Reproduce the following entries verbatim, each one complete.

● **RECORD SET**:

========================================================================

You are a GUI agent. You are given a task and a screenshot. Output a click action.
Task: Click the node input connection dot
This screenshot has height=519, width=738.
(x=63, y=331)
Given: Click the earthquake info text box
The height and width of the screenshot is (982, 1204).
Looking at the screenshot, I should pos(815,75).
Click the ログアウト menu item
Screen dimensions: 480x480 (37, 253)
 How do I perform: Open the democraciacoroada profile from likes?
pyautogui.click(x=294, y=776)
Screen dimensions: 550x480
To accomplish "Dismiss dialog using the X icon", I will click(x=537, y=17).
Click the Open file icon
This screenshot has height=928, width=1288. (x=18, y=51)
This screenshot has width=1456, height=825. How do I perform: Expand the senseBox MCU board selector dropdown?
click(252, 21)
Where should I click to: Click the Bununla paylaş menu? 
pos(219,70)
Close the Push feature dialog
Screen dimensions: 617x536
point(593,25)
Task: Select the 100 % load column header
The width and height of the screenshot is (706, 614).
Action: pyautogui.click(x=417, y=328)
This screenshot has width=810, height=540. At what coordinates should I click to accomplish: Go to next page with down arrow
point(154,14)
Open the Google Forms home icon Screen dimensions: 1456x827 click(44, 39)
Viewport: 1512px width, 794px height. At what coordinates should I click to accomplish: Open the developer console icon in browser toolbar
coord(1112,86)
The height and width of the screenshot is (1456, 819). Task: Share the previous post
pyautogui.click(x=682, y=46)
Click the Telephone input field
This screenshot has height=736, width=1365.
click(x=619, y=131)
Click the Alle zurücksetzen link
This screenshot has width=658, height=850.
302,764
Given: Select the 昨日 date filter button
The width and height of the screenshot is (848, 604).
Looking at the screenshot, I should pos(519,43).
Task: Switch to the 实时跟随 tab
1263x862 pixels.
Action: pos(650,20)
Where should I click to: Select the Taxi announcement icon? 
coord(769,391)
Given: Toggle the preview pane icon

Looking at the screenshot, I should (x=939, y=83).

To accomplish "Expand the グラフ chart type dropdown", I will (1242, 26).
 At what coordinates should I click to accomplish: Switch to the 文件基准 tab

========================================================================

● **ANSWER FOR THE TASK**:
You are a GUI agent. You are given a task and a screenshot. Output a click action.
Task: Click the node input connection dot
This screenshot has height=519, width=738.
(x=63, y=331)
Given: Click the earthquake info text box
The height and width of the screenshot is (982, 1204).
Looking at the screenshot, I should pos(815,75).
Click the ログアウト menu item
Screen dimensions: 480x480 (37, 253)
 How do I perform: Open the democraciacoroada profile from likes?
pyautogui.click(x=294, y=776)
Screen dimensions: 550x480
To accomplish "Dismiss dialog using the X icon", I will click(x=537, y=17).
Click the Open file icon
This screenshot has height=928, width=1288. (x=18, y=51)
This screenshot has width=1456, height=825. How do I perform: Expand the senseBox MCU board selector dropdown?
click(252, 21)
Where should I click to: Click the Bununla paylaş menu? 
pos(219,70)
Close the Push feature dialog
Screen dimensions: 617x536
point(593,25)
Task: Select the 100 % load column header
The width and height of the screenshot is (706, 614).
Action: pyautogui.click(x=417, y=328)
This screenshot has width=810, height=540. At what coordinates should I click to accomplish: Go to next page with down arrow
point(154,14)
Open the Google Forms home icon Screen dimensions: 1456x827 click(44, 39)
Viewport: 1512px width, 794px height. At what coordinates should I click to accomplish: Open the developer console icon in browser toolbar
coord(1112,86)
The height and width of the screenshot is (1456, 819). Task: Share the previous post
pyautogui.click(x=682, y=46)
Click the Telephone input field
This screenshot has height=736, width=1365.
click(x=619, y=131)
Click the Alle zurücksetzen link
This screenshot has width=658, height=850.
302,764
Given: Select the 昨日 date filter button
The width and height of the screenshot is (848, 604).
Looking at the screenshot, I should pos(519,43).
Task: Switch to the 实时跟随 tab
1263x862 pixels.
Action: pos(650,20)
Where should I click to: Select the Taxi announcement icon? 
coord(769,391)
Given: Toggle the preview pane icon

Looking at the screenshot, I should (x=939, y=83).

To accomplish "Expand the グラフ chart type dropdown", I will (1242, 26).
 At what coordinates should I click to accomplish: Switch to the 文件基准 tab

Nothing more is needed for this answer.